T. Shaffner
T. Shaffner

Reputation: 419

osmnx get_nearest_edges function results unclear on which key

The get_nearest_edges function in the python mapping package osmnx seems to return results based only on the nodes, u and v. In some cases the map downloading functions return multiple edges between two nodes though. How do I tell which of these edges the point was closest to?

For example, using data from the following graph:

G = ox.graph_from_point((38.75,-77.15), distance=(5*1609.34),distance_type='bbox',simplify=True, network_type='drive', retain_all=True,truncate_by_edge=True,clean_periphery=True)

And pull in the resulting network the node G[63441180][63441059], it shows two edges with keys 1 and 2 and different geometries (it appears to be two separate parts of a loop if you graph the geometry). Here's the node:

AtlasView({1: {'osmid': 8808231, 'name': 'Fort Hunt Park Loop', 'highway': 'unclassified', 'oneway': False, 'length': 1698.8920000000003, 'geometry': <shapely.geometry.linestring.LineString object at 0x7f1250b8e3c8>}, 2: {'osmid': 8808231, 'name': 'Fort Hunt Park Loop', 'highway': 'unclassified', 'oneway': False, 'length': 289.381, 'geometry': <shapely.geometry.linestring.LineString object at 0x7f1250b8e320>}})

> _Record list_:
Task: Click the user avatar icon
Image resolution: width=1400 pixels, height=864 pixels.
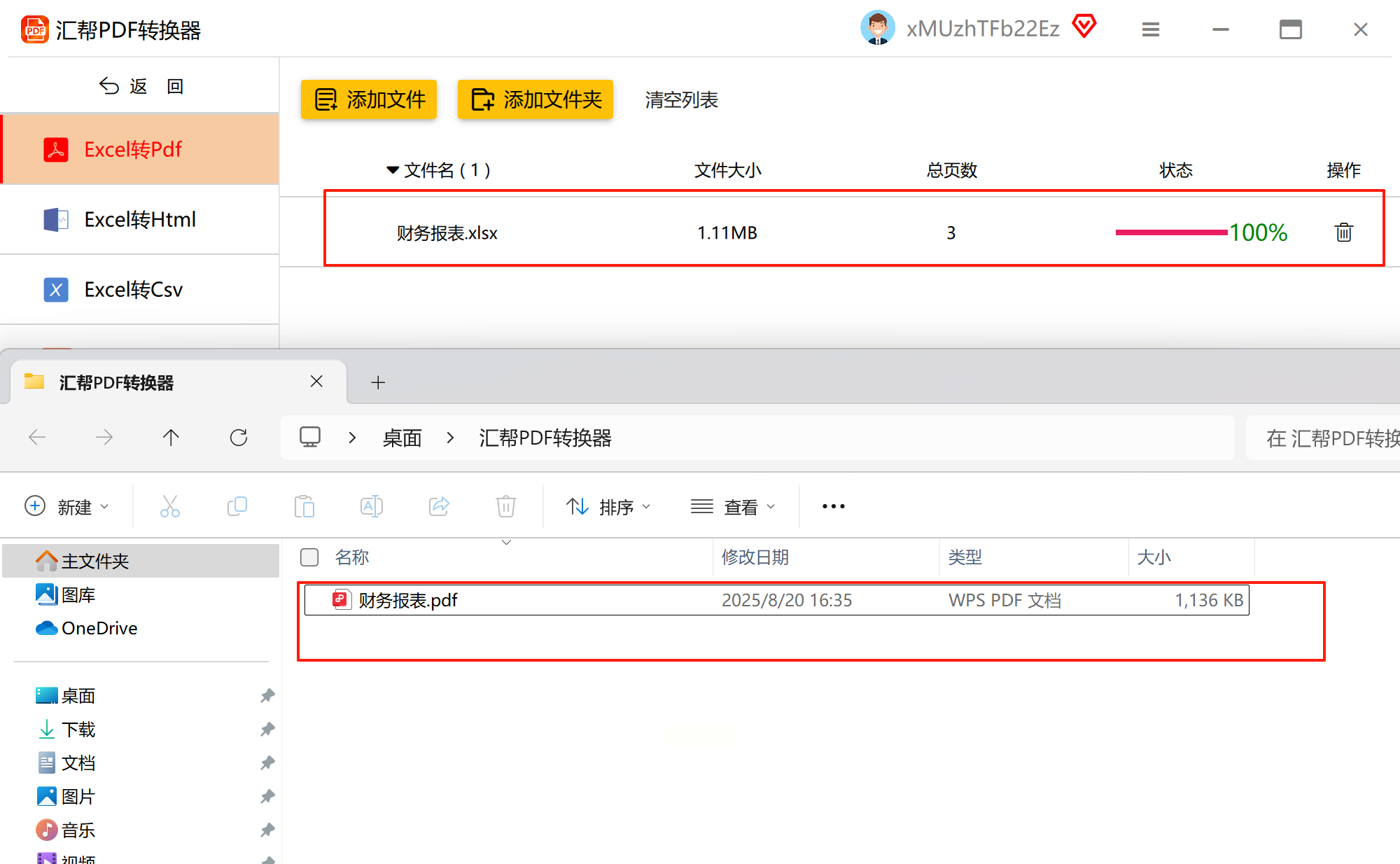Action: tap(877, 28)
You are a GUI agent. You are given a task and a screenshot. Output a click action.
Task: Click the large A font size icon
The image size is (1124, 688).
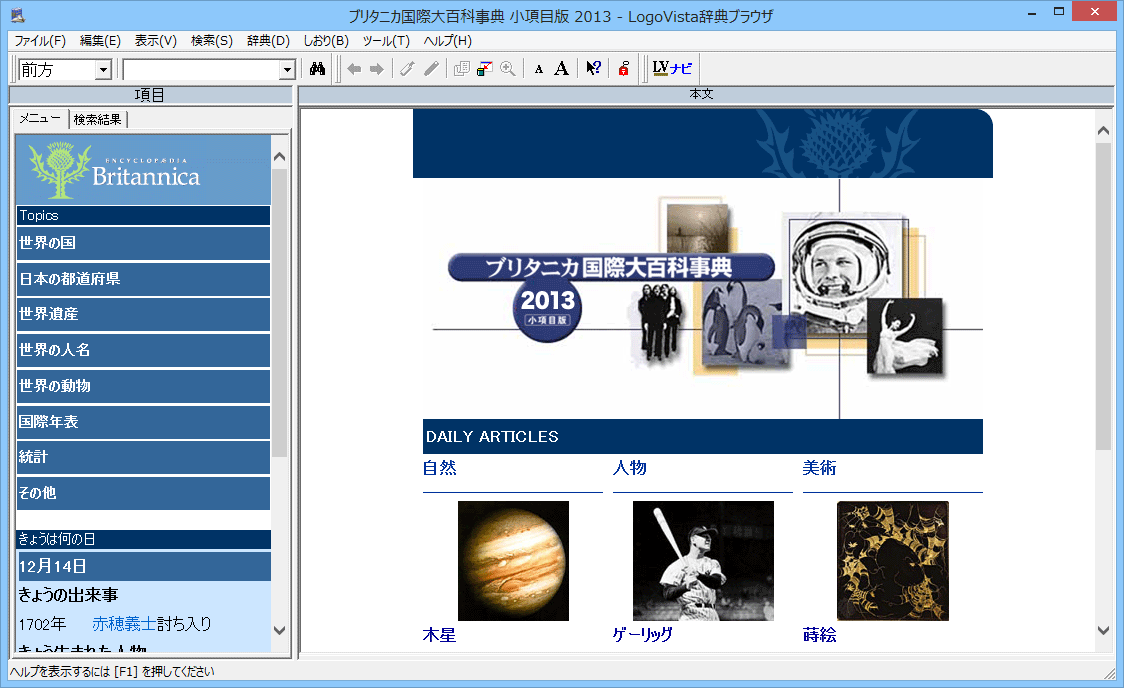[x=562, y=69]
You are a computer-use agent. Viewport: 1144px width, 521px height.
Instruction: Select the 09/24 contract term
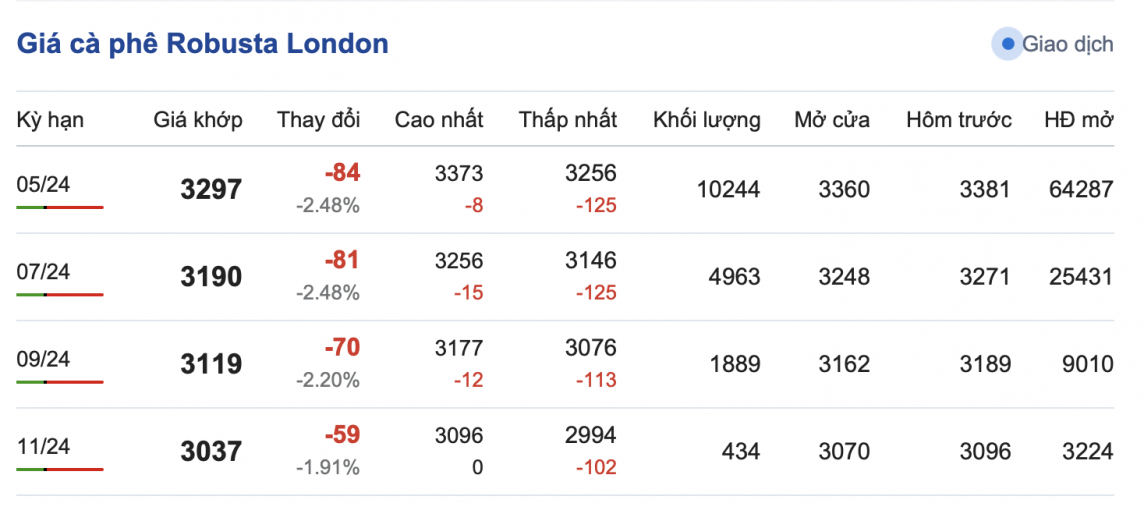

> _What is expected_: Write out the osmnx post word for word, from "osmnx get_nearest_edges function" up to and including "was closest to?".

> _Response_:
osmnx get_nearest_edges function results unclear on which key

The get_nearest_edges function in the python mapping package osmnx seems to return results based only on the nodes, u and v. In some cases the map downloading functions return multiple edges between two nodes though. How do I tell which of these edges the point was closest to?